Trunks despertou gemendo. Rebolou, ficou deitado de borco. As costas tremeram, tentou erguer-se. Apoiou-se nos braços, as omoplatas espetando-se, como um gato a espreguiçar-se. Por momentos, houve uma leve esperança que a sova tivesse sido suficiente para quebrar o feitiço e Goten chamou:

- Trunks-kun?

As gargalhadas desfizeram todas as ilusões.

- Excelente ataque!

A tensão esticou-lhe os músculos. Goten estremeceu, estava demasiado cansado. Não sabia se conseguiria aguentar aquilo por muito mais tempo.

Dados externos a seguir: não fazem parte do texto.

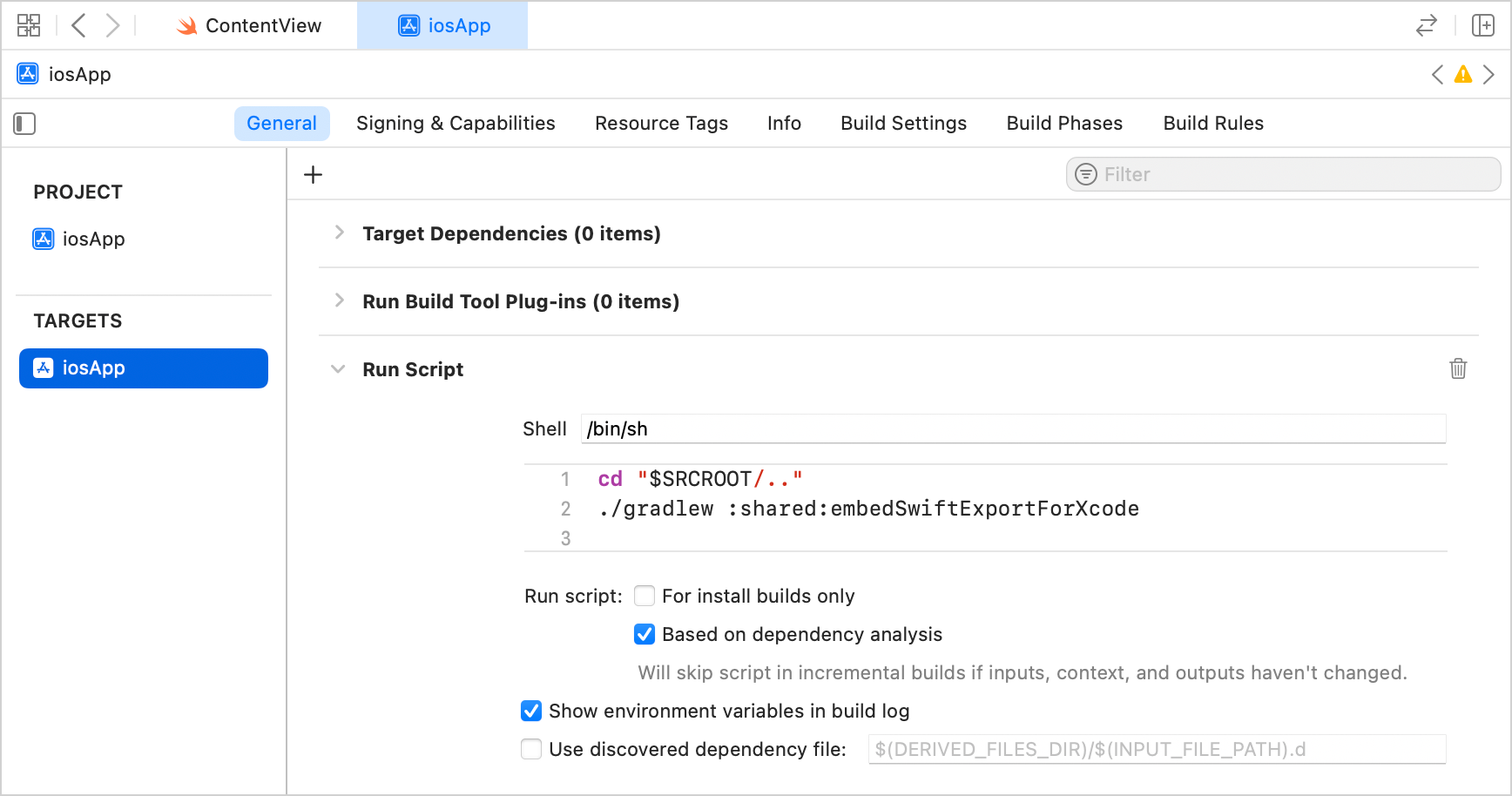Switch to the Signing & Capabilities tab
The height and width of the screenshot is (796, 1512).
456,123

E os olhos de Trunks continuavam vermelhos.

- Gostei do esforço, Julep. No entanto, não é o suficiente para te livrares de mim. Continuamos?

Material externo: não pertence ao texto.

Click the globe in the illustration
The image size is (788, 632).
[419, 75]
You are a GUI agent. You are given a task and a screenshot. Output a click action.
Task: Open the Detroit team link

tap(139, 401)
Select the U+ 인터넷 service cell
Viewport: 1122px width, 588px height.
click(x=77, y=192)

O vento soprou. Trunks mudou para super saiya-jin.

Goten sentia-se esmagado, perante uma situação que era incapaz de resolver. Só matando Zephir conseguiria devolver a verdadeira personalidade ao amigo. E então, assaltado por esse pensamento, encheu-se de ânimo e empenhou-se nessa próxima tarefa: encontrar o feiticeiro. Elevou-se nos ares com um pulo, fugindo do pátio e da arena limitada pelos kucris.

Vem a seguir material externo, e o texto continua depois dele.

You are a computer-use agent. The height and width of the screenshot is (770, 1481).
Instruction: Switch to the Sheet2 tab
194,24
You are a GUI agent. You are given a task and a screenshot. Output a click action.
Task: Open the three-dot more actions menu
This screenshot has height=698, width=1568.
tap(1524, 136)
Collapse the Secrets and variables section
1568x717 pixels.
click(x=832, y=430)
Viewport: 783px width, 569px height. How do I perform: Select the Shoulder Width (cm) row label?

- Volta aqui! – Berrou Trunks furioso.

E também pulou.

Os dois rapazes riscaram o céu como dois raios brilhantes. Os kucris abandonaram a sua letargia e desataram aos guinchos, a olhar agitados para cima.

***

Goku empurrou Keilo com um pontapé. Sentiu o terramoto provocado pelos dois espíritos conhecidos que começavam a lutar. O saiya-jin fez como ele, olhou para o Templo. Parava momentaneamente o combate que se tornava mais disputado, pois Goku tinha aprendido algumas coisas no primeiro confronto e já não estava a cair nos mesmos erros.

- O que foi? – Indagou Keilo.

Goku percebeu quem lutava.

Nas margens do lago, Vegeta também, assim como Piccolo e Gohan, que comentou perplexo:

- Goten… Trunks… Mas, o que estão eles a fazer?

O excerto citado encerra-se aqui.